Semi marathon de montagne Serra d’Olta (Calpe – Espagne)

Dimanche 17 décembre 2017 s’est déroulé le semi marathon Serra d’Olta à Calpe en Espagne. Un trail de 20,6km et 950m de d+ cumulé.
Le départ est donné à 9h. 350 coureurs s’élancent sur les pentes de cette grosse bosse méditérranéenne culminant à 550m. Entre les pinèdes et la flore du sud, le soleil chauffe rapidement rendant les conditions de course très agréables. Le parcours sera ponctué de longs monotraces et de superbes vues sur la baie de Calpe. Il faut rester concentré car le terrain est très technique et rocailleux. Une parenthèse ensoleillée que je termine en 3h 09′ 29″.

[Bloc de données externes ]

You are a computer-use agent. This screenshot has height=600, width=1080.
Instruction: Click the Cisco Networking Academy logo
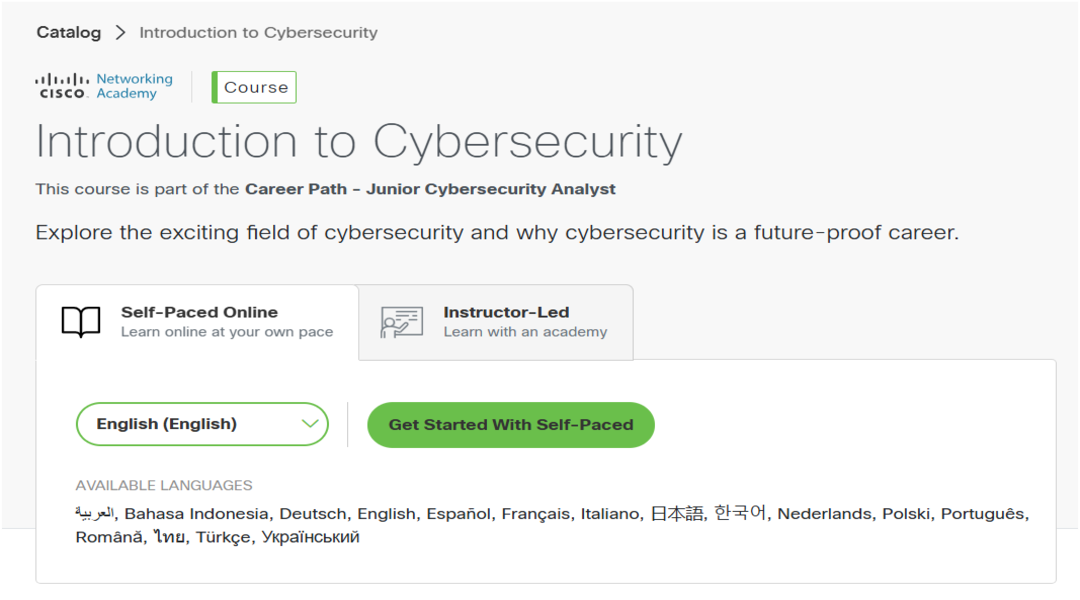[x=104, y=87]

Course de Samois sur Seine

C’est par une température proche de 0 degré et un ciel très clair que le PNRT s’est rendu à la traditionnelle Corrida de Samois, course de 6km magistralement organisée chaque année dans les rues du magnifique village de Samois, du coté de Fontainebleau.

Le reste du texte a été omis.